/DirtyCow

Dirty Cow proof of concept app

Primary LanguageJava

DirtyCow CVE-2016-5195 Proof of Concept App

Authors

David Phan

Joel Gomez - https://github.com/jgome043

Overview

Dirty COW is a privilege escalation vulnerability that allows an attacker to exploit a race condition vulnerability in the Copy-On-Write mechanism of the memory management in the Linux Kernel. The exploit allows a non-privileged user to write to read-only memory space. The name takes inspiration from two places: "cow" from copy-on-write, and "dirty" from David Zhu, who has no affiliation with this project.

Technical Issues

  1. Using the latest versions of NDK caused the compiled run-as binary to be significantly larger in size than the [Destination] binary on one of our target devices (Nexus 4).
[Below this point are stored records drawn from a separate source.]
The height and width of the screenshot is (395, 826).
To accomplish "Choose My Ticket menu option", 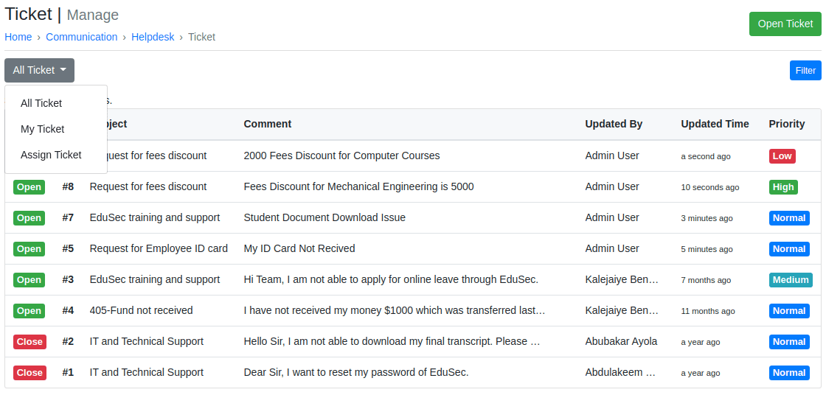I will coord(43,129).
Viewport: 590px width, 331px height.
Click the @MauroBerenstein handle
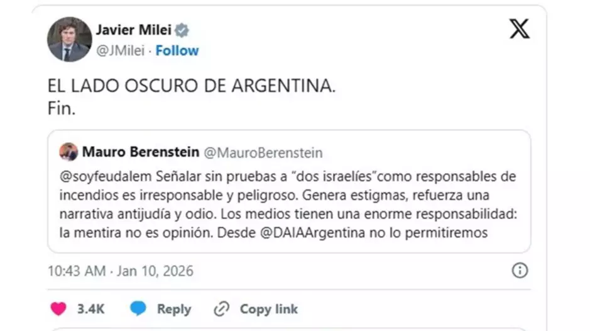[x=264, y=152]

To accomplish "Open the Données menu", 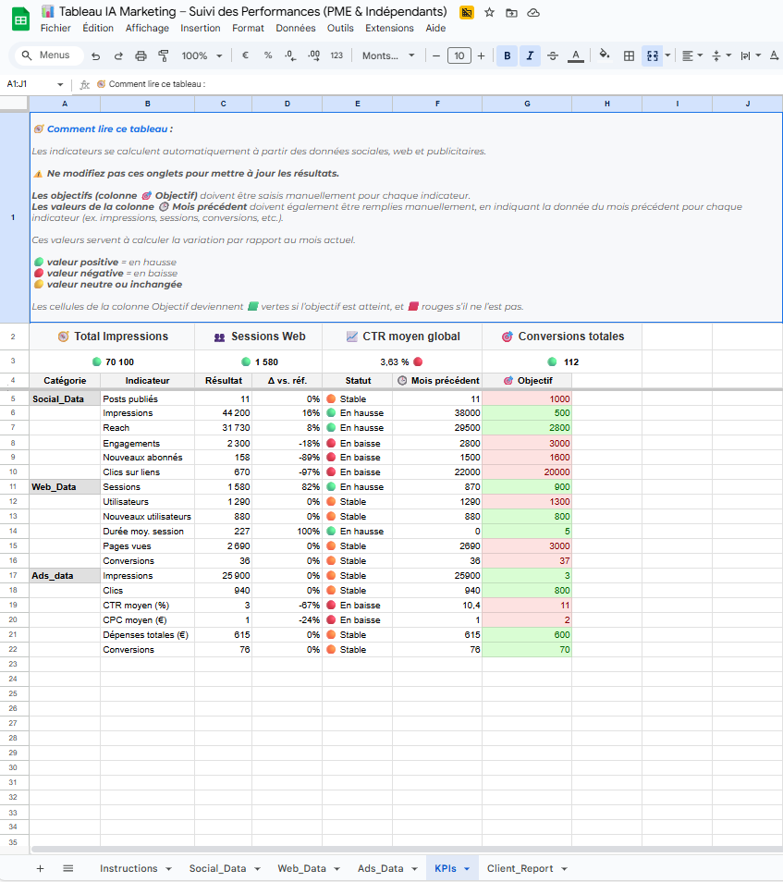I will click(296, 28).
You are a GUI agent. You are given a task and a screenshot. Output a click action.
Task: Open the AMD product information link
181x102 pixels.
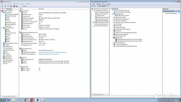pos(52,52)
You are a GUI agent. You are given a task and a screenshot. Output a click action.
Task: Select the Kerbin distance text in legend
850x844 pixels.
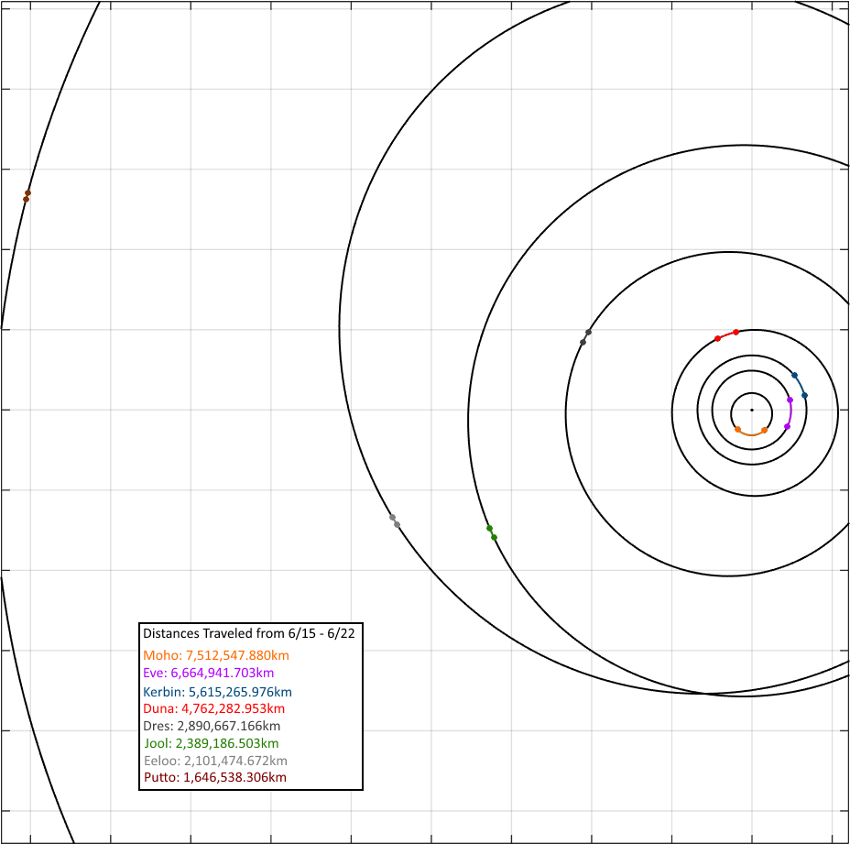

The size difference was so great that it caused I/O errors that prevented the exploit from succeeding. Using the oldest version of the NDK available from the Android Developers website, we managed to get a compiled version of our desired [Source] and get the exploit to work consistently.
  2. In order to use our exploit to get access to a root shell, we use the Dirty COW exploit to overwrite a read-only binary in the device’s /system/bin path. This specific binary has the setuid bit that allows the process to run as the root user. On our Nexus 4 device, run-as has the setuid bit and we’re able to achieve a root shell when we succeed in overwriting the binary with another program we compile that uses the system() syscall to spawn a shell. We’ve provided a video of our demonstration of this version of the attack on YouTube here: https://www.youtube.com/watch?v=pa8BNty0JGk
  3. Unfortunately, we were not this lucky on our Samsung Galaxy Note 4 device. While the run-as binary was present, it did not have the setuid bit, which would mean that we would not be able to use the same method to obtain a root shell. To demonstrate the use of our exploit on this device, we created an Android application that displays a read-only image and it’s file permissions. We then use the Dirty COW exploit to overwrite the image and refresh the image on the device to show that it is a different image after running the exploit.

The proof of concept binary (https://github.com/Tlgyt/DirtyCowAndroid/tree/master/DirtyCow) was used to demonstrate the use of the exploit.

adb devices
adb shell '/path/to/dirtycow_exploit /path/to/read-only-file /path/to/new-file'

Here we have the original read-only file on the left with an image of a dirty cow, and the replacement file with an image of Groot.